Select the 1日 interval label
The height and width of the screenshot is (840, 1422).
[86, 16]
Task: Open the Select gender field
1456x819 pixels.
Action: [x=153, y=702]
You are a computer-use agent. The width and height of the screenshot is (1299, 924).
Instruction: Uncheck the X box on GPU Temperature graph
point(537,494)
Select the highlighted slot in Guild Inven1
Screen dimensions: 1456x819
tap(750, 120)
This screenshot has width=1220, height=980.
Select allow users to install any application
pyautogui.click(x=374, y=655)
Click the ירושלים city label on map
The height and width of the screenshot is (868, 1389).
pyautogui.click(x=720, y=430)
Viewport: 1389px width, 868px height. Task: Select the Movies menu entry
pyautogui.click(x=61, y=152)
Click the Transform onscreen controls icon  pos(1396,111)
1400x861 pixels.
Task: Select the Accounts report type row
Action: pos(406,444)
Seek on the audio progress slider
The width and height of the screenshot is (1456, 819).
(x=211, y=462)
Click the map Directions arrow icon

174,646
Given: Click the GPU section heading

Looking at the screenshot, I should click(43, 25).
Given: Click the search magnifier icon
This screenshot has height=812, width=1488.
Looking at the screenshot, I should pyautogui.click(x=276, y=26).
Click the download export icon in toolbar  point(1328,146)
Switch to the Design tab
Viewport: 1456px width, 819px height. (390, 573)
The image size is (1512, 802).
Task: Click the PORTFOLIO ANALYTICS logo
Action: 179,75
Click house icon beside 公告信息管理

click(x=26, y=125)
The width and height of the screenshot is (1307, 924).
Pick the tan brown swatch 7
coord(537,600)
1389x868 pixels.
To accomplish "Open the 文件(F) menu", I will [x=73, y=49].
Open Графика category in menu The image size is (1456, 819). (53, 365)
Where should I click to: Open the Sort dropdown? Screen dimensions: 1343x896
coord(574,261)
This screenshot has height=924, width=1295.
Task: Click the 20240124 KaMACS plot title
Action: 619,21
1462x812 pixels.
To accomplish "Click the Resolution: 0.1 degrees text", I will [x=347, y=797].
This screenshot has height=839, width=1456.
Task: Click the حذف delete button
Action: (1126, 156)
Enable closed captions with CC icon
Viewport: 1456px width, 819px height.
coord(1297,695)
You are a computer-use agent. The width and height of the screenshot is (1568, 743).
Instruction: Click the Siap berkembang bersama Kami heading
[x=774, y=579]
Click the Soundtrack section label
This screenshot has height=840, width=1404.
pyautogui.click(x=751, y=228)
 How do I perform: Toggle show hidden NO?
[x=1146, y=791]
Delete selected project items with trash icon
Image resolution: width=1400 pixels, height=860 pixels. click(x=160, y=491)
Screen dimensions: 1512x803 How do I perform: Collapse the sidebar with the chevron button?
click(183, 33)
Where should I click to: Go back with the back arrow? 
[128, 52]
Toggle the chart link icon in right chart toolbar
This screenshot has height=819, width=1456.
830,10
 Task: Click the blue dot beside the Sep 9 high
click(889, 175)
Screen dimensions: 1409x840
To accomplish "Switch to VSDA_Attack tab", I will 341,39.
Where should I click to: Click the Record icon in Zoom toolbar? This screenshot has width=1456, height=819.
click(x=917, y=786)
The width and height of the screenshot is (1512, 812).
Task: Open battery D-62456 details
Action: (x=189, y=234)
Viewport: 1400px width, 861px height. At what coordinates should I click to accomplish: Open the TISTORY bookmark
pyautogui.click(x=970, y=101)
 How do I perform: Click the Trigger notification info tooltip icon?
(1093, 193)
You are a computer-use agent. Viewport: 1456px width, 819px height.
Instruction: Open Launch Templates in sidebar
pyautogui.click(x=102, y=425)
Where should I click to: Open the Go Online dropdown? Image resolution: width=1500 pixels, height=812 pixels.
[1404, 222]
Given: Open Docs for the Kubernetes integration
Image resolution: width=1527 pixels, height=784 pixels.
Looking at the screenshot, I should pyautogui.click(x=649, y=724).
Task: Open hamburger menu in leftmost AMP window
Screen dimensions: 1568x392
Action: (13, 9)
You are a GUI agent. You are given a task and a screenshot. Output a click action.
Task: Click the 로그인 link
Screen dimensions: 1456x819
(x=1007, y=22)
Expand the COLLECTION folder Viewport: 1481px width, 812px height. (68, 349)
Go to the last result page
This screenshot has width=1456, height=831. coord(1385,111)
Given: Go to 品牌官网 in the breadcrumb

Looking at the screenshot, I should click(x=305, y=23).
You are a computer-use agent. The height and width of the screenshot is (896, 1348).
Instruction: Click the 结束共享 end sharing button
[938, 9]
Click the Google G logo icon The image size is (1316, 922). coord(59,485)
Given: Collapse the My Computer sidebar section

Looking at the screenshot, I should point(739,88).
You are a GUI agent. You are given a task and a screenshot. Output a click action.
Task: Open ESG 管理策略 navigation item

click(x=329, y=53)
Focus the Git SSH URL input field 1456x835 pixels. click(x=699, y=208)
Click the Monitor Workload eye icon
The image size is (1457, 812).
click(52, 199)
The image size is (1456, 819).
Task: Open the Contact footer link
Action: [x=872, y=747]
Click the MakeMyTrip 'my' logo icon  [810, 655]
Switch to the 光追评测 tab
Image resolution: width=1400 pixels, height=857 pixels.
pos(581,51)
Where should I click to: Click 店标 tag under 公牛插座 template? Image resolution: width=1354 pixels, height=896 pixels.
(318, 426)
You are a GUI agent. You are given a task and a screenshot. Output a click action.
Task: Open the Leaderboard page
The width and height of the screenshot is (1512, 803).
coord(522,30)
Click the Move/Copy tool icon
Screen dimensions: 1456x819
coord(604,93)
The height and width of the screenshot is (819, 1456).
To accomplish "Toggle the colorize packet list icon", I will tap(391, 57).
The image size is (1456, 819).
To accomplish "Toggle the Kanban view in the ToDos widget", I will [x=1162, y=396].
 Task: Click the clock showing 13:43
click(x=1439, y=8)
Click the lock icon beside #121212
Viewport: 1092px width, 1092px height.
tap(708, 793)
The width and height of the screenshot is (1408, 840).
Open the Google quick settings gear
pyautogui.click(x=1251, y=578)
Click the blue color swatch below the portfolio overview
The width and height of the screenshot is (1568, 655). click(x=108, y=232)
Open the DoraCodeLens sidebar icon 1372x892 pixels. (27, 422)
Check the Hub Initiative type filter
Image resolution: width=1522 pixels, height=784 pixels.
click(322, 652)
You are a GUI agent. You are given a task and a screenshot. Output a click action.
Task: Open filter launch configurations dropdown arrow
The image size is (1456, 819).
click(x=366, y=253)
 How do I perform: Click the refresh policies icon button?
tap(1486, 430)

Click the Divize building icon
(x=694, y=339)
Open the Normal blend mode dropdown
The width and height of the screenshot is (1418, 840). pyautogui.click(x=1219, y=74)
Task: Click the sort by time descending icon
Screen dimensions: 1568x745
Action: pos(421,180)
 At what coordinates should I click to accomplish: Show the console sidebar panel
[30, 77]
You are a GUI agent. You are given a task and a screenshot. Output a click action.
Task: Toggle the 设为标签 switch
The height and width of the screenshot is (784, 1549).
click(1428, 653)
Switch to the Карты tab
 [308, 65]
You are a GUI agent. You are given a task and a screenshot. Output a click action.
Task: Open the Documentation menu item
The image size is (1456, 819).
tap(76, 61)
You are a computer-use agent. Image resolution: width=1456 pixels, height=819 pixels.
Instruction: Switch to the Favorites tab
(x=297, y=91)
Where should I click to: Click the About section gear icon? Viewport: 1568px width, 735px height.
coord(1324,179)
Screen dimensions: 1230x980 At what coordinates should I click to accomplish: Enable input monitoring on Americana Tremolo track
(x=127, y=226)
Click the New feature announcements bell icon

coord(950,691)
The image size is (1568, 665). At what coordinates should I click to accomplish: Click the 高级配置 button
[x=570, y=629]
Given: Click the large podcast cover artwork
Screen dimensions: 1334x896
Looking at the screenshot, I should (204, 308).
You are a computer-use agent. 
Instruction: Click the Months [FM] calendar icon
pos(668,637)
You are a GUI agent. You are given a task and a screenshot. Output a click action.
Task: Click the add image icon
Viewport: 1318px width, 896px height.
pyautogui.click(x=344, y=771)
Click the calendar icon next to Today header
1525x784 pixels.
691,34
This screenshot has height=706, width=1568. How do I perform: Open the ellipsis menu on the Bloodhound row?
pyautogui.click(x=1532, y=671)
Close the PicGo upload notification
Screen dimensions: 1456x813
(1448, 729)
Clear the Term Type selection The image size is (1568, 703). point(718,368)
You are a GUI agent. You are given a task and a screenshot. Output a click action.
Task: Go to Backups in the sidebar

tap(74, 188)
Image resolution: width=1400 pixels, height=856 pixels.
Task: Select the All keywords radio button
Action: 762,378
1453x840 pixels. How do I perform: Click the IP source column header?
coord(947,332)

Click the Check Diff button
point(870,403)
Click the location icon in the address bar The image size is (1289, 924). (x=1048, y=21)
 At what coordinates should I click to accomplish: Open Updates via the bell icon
########################################
Your objective: What should be returned is the run of lines from the first line of the material through the line containing "Seek on the audio progress slider", exact and inclusive, and nothing else.

Written response:
Select the 1日 interval label
The height and width of the screenshot is (840, 1422).
[86, 16]
Task: Open the Select gender field
1456x819 pixels.
Action: [x=153, y=702]
You are a computer-use agent. The width and height of the screenshot is (1299, 924).
Instruction: Uncheck the X box on GPU Temperature graph
point(537,494)
Select the highlighted slot in Guild Inven1
Screen dimensions: 1456x819
tap(750, 120)
This screenshot has width=1220, height=980.
Select allow users to install any application
pyautogui.click(x=374, y=655)
Click the ירושלים city label on map
The height and width of the screenshot is (868, 1389).
pyautogui.click(x=720, y=430)
Viewport: 1389px width, 868px height. Task: Select the Movies menu entry
pyautogui.click(x=61, y=152)
Click the Transform onscreen controls icon  pos(1396,111)
1400x861 pixels.
Task: Select the Accounts report type row
Action: pos(406,444)
Seek on the audio progress slider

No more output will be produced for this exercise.